Concurrently, IHI believes that this acquisition will contribute significant synergies, gains and benefits. These include operational synergies across the board and additional development opportunities that will arise as a result of an amalgamation of IHGH’s hotel operation in St George’s Bay with that of IHI’s own neighbouring hotels. Both companies are also actively involved in the catering sector, in Malta and overseas. The combined experiences will create efficiencies in existing operations all round, and provide a stronger platform for international growth.

The agreement is subject to the satisfaction of various conditions over the coming months, including but not limited to, compliance with regulatory requirements and obtaining shareholders’ approvals, as and where necessary, as well as, among other terms and conditions, conducting a satisfactory due diligence on IHGH. Based on publicly available information and IHI’s analysis, IHI has indicated a tentative Enterprise Value of € 106.5 million and a tentative Net Equity Value of IHGH of €50 million.  Based on the completion of a satisfactory due diligence, and the indicative value confirmed, IHI has indicated that it would proceed with a voluntary offer for all the shares of IHGH in which the price for IHGH shares would be paid as to €1 in cash, split into two tranches, the first tranche of €0.55c payable on completion and the second tranche payable 12 months later.  In addition to this cash component IHGH shareholders will also receive 0.246 IHI shares for each IHG share held through the issue of 9 million shares by IHI.

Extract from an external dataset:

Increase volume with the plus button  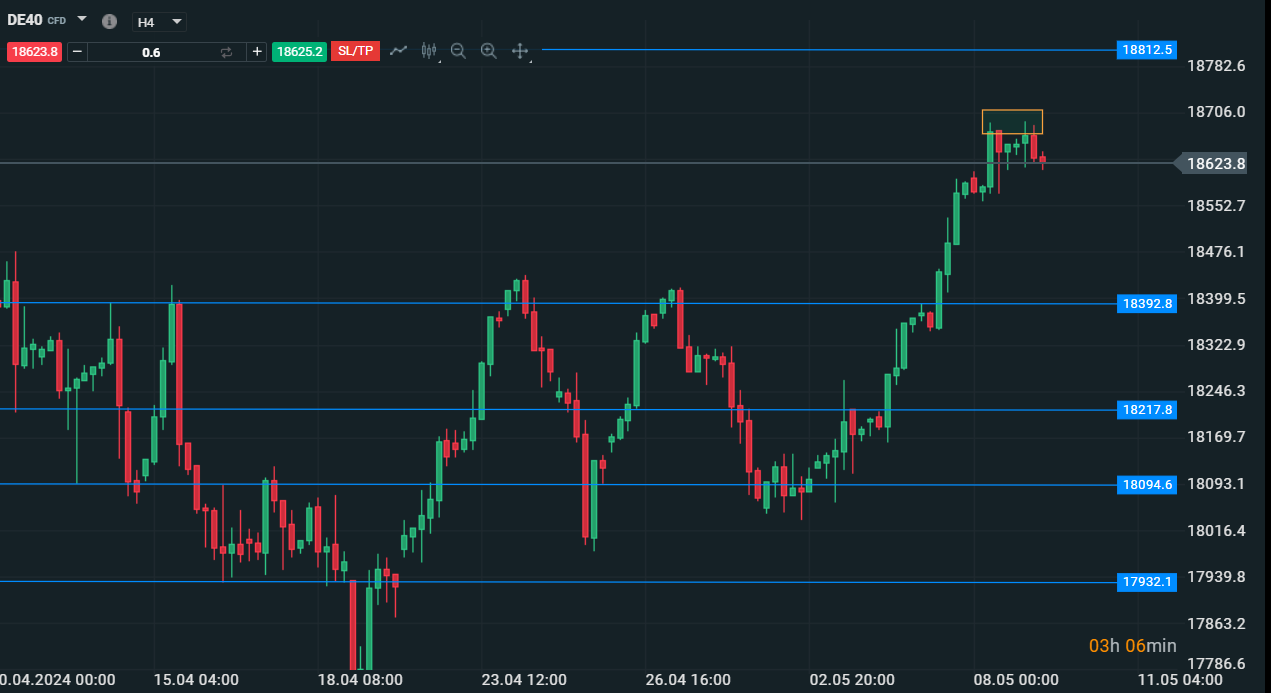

It is expected that, in due course, IHI and IHGH will make a further announcements confirming the terms and conditions upon which IHI shall proceed to make a voluntary offer for all the shares in IHGH in the event that all conditions are ultimately satisfied.

As part of the conditional agreement the management of IHGH will remain unchanged and will continue to operate all IHGH businesses as normal. The agreement also anticipates that the current jobs within the respective companies will be safeguarded.